• [Task statement]
Gather and copy out every line of the entries below that contains the string "computer".

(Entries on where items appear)
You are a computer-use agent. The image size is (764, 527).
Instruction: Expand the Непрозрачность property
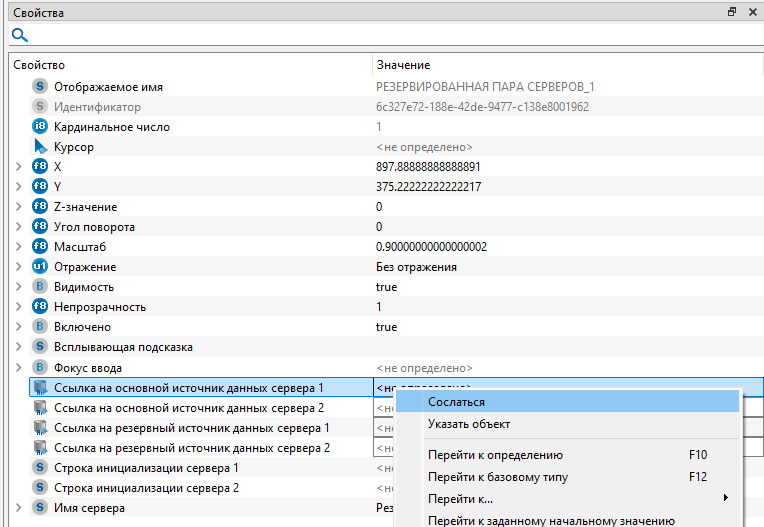(x=18, y=307)
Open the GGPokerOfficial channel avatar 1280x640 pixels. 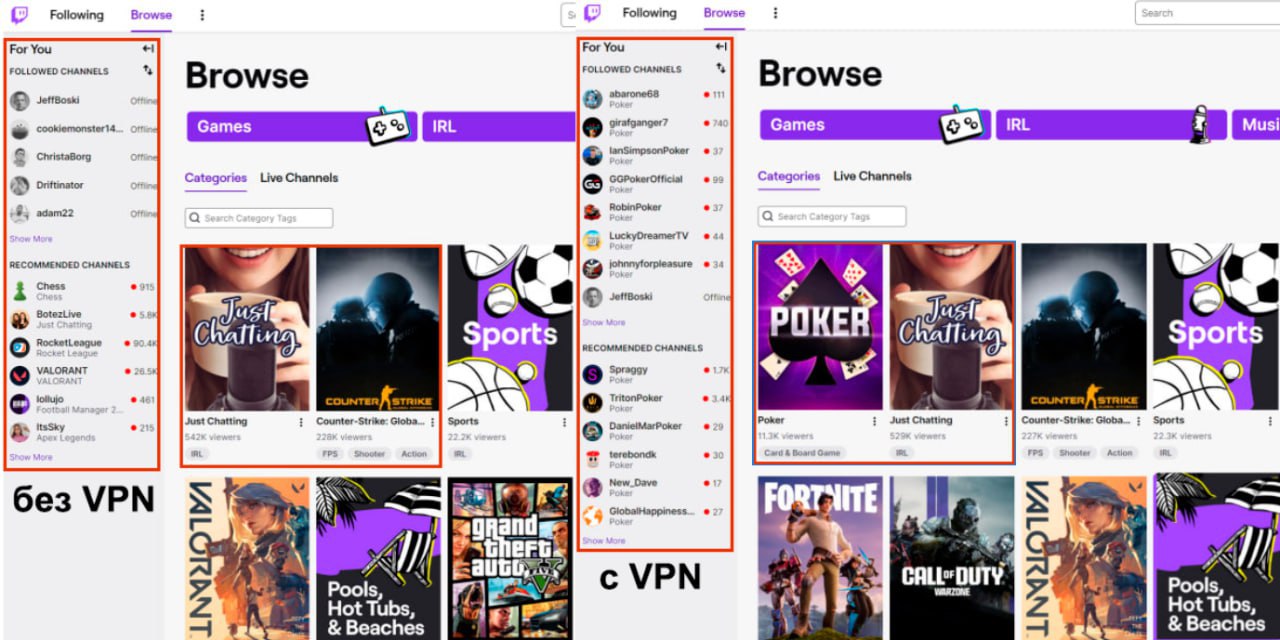[x=593, y=184]
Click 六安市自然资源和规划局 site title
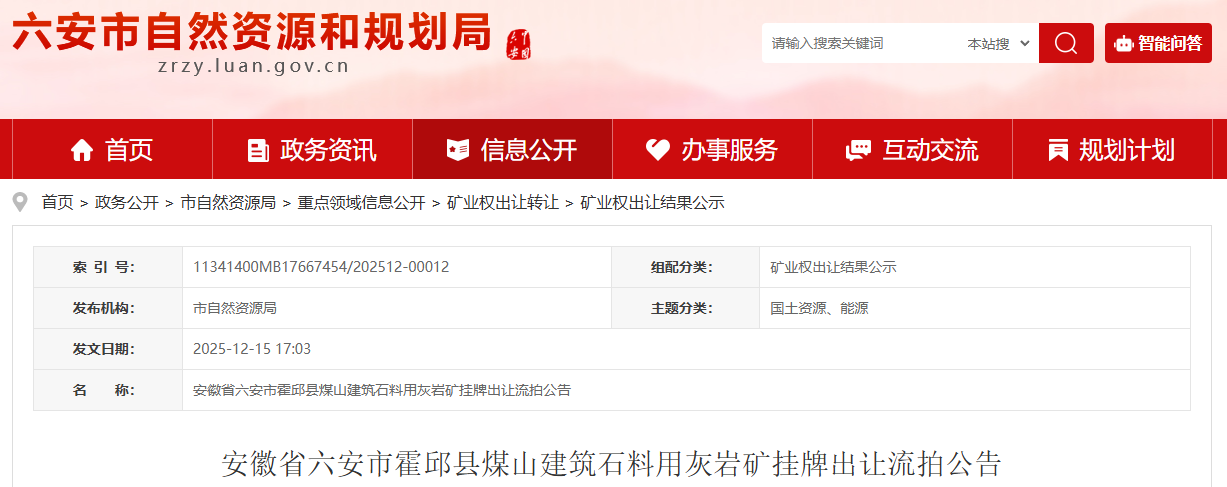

• [Reply]
You are a computer-use agent. The image size is (764, 527).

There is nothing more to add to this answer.